# Fragmento proporcionado
El que cantaba o bailaba mejor, el más guapo, el más fuerte, el más hábil o el
más elocuente se convirtió en el más altamente considerado; y este fue el
primer paso hacia la desigualdad y, simultáneamente, hacia el vicio”. Se
encuentran aquí todos los elementos de la historia bíblica –el orgullo, la
lujuria, el incipiente conocimiento del bien y el mal–, todo, es decir, todo
excepto Dios y su orden de no comer el fruto. En la versión de la historia de
Rousseau no estamos en falta. Atribuye la corrupción a un accidente: es el
resultado inevitable de haber sido arrojados a la sociedad. El hombre es
naturalmente bueno, pero la sociedad le corrompe: este es el núcleo
revolucionario de la filosofía de Rousseau.

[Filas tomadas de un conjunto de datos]
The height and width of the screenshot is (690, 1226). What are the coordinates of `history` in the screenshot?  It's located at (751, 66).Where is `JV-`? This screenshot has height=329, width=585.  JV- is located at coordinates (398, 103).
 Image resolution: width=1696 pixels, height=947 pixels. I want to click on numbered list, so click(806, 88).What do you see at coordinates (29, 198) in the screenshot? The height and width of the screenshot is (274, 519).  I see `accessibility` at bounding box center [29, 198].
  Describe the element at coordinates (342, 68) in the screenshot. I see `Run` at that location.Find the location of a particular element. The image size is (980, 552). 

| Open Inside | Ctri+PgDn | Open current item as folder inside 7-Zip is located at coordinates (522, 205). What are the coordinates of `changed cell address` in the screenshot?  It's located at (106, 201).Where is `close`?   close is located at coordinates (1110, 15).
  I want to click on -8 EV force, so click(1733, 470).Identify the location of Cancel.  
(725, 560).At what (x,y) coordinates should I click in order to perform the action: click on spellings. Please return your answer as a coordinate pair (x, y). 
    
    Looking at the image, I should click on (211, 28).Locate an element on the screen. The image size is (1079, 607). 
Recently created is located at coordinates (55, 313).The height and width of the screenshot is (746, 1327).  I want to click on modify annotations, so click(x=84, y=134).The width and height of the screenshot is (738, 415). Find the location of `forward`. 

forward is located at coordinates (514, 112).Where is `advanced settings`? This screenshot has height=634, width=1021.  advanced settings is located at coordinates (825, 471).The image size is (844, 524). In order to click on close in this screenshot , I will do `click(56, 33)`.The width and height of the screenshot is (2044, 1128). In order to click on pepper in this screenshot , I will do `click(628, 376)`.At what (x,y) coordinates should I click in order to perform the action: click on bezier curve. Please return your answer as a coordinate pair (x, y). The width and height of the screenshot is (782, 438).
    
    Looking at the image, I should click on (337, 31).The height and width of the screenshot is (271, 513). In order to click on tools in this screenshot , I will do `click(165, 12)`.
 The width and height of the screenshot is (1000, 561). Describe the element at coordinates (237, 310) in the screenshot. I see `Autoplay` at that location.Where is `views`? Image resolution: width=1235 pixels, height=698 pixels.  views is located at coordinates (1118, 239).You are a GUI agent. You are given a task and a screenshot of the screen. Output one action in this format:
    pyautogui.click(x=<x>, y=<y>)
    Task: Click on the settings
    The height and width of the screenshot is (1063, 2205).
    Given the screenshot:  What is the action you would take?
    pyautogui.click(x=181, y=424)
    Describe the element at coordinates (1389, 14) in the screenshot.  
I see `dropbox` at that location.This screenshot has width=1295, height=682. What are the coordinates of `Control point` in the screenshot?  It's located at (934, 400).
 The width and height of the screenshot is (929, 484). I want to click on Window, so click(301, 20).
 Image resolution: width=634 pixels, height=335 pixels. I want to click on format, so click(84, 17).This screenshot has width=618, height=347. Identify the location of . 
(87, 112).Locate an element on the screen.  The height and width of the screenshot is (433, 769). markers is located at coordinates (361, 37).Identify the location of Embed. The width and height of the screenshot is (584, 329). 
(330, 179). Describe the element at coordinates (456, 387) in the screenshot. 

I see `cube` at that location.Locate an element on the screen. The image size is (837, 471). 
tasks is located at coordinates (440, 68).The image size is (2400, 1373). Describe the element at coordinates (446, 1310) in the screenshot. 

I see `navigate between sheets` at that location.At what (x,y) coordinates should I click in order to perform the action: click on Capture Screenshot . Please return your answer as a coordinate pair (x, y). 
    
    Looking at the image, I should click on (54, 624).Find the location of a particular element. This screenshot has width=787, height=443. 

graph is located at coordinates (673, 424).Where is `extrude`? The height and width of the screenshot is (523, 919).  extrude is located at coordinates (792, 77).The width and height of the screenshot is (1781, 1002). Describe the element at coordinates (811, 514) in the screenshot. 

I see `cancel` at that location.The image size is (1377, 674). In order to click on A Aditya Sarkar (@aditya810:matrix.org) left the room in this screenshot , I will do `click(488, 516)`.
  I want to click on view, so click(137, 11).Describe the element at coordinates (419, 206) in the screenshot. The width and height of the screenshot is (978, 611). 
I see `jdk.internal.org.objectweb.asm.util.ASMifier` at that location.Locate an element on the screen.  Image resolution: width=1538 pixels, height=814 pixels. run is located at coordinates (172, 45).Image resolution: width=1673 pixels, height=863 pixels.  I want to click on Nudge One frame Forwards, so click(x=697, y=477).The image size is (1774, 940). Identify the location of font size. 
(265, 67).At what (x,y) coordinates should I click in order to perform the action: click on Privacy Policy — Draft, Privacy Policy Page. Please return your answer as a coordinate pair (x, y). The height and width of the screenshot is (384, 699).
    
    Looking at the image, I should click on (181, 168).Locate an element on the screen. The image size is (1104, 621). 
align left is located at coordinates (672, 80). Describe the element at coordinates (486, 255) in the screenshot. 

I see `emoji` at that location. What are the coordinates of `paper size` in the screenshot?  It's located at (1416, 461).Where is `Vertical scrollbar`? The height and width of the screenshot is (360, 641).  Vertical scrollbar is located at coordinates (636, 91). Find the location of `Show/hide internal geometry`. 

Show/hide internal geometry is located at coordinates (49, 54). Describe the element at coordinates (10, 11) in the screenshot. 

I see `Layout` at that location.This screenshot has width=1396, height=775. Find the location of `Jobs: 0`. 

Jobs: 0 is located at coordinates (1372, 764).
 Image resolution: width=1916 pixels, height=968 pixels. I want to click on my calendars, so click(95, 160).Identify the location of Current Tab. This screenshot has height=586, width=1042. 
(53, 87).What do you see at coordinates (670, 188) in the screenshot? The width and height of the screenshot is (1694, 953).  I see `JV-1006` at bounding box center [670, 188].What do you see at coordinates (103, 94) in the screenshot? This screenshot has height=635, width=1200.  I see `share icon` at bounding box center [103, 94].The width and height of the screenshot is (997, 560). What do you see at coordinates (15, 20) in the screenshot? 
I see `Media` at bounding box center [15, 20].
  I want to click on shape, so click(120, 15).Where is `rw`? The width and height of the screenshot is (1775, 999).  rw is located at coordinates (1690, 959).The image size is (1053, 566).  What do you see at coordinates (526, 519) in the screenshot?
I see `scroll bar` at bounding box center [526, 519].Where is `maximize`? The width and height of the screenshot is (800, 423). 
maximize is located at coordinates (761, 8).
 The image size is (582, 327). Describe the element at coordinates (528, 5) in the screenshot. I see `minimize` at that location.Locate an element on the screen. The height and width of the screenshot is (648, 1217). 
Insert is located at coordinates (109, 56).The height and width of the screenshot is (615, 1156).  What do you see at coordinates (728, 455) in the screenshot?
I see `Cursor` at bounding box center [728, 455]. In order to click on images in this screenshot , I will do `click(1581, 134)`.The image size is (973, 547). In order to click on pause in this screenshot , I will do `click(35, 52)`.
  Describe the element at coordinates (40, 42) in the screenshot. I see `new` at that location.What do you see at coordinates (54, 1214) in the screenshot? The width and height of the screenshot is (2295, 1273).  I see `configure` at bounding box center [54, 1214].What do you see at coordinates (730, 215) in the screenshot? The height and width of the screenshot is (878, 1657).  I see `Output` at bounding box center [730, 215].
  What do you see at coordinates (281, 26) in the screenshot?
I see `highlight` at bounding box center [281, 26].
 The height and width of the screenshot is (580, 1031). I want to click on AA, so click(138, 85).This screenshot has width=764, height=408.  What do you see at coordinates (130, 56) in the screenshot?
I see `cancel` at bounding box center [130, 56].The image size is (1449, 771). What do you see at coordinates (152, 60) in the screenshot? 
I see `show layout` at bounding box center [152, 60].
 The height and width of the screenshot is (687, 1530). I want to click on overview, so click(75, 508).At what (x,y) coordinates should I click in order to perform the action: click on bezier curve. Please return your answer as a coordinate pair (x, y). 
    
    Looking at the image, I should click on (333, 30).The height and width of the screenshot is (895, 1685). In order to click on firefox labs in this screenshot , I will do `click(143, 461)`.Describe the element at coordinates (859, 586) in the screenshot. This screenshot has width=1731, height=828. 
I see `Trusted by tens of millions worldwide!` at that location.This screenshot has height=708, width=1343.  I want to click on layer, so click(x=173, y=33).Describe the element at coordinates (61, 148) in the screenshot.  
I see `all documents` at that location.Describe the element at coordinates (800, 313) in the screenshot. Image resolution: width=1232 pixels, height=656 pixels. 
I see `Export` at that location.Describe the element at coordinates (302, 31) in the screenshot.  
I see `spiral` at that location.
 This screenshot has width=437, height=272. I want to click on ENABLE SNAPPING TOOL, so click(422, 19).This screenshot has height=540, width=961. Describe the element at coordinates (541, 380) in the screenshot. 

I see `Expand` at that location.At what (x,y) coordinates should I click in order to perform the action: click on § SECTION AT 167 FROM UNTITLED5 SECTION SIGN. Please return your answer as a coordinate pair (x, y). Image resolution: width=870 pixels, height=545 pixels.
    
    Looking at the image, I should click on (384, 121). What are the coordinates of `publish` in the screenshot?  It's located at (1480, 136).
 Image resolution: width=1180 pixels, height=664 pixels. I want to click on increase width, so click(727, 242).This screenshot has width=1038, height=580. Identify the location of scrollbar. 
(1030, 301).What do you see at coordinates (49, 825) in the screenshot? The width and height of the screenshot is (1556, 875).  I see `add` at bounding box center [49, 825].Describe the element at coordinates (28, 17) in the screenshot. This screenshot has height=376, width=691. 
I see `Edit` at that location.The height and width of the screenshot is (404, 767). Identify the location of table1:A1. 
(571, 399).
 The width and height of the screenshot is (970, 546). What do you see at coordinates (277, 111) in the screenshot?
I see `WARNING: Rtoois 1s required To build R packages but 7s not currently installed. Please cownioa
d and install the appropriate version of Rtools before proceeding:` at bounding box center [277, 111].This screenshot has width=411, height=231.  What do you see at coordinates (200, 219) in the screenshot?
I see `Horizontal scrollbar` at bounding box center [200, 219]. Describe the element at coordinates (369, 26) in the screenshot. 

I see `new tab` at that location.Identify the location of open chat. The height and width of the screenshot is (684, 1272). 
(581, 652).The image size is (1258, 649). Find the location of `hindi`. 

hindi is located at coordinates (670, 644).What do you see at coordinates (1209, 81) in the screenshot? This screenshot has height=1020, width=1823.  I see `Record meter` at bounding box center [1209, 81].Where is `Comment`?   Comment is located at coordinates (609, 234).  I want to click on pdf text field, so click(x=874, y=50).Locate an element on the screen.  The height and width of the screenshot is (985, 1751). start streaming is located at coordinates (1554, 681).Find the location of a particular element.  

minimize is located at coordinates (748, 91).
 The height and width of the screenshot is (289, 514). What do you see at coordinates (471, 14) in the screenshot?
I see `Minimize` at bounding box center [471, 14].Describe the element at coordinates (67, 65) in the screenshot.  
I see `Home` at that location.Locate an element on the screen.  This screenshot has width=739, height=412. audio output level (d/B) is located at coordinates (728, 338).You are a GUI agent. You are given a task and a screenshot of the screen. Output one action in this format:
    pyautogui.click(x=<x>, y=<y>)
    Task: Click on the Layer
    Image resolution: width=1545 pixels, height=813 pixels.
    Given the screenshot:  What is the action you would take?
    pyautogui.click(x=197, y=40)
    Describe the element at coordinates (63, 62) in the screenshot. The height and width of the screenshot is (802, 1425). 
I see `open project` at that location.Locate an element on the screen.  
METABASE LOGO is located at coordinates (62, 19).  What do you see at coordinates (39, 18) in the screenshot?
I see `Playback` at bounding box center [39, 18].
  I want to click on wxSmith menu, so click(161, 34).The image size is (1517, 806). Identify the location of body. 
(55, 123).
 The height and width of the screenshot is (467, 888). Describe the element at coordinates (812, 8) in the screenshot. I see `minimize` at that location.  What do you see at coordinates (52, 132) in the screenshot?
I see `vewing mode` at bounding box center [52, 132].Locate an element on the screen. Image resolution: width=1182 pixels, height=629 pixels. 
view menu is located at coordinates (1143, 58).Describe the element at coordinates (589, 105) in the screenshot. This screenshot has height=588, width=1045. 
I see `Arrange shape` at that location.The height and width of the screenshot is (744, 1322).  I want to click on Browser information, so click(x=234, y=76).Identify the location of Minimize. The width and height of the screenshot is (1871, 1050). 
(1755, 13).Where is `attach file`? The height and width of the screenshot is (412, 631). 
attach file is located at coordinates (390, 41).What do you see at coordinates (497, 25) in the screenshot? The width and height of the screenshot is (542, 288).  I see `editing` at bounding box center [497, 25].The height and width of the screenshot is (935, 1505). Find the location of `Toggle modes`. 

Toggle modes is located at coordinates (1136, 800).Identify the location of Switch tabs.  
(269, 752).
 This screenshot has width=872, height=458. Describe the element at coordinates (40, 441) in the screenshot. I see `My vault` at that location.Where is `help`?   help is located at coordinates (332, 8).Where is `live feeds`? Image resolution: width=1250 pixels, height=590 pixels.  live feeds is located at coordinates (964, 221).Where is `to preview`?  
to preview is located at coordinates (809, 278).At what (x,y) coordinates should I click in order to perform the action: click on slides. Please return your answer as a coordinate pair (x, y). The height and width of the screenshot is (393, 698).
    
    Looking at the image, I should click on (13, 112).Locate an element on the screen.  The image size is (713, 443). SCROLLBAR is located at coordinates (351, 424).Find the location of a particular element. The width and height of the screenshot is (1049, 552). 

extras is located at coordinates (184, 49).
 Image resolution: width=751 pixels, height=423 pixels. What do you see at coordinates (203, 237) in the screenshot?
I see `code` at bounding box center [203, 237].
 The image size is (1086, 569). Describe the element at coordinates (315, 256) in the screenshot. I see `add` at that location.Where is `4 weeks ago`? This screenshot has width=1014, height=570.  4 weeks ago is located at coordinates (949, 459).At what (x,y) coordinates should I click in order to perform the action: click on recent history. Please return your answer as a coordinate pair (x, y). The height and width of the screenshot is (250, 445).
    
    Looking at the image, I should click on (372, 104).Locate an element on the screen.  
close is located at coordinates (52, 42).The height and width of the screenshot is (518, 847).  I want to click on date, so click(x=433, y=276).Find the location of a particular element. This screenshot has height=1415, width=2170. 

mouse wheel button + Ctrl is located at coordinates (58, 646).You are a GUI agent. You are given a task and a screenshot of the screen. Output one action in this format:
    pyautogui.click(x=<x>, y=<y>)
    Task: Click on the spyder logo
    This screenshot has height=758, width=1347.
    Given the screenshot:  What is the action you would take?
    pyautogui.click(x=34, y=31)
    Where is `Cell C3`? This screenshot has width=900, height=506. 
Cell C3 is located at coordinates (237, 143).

# Objetivo de la tarea
Según el fragmento sobre Rousseau, ¿por qué en su versión de la historia no estamos en falta? Responde en una a tres oraciones. Responde basándote solo en el fragmento.

# Resultado del ejercicio
Porque Rousseau atribuye la corrupción a un accidente: es el resultado inevitable de haber sido arrojados a la sociedad. El hombre es naturalmente bueno, pero la sociedad le corrompe.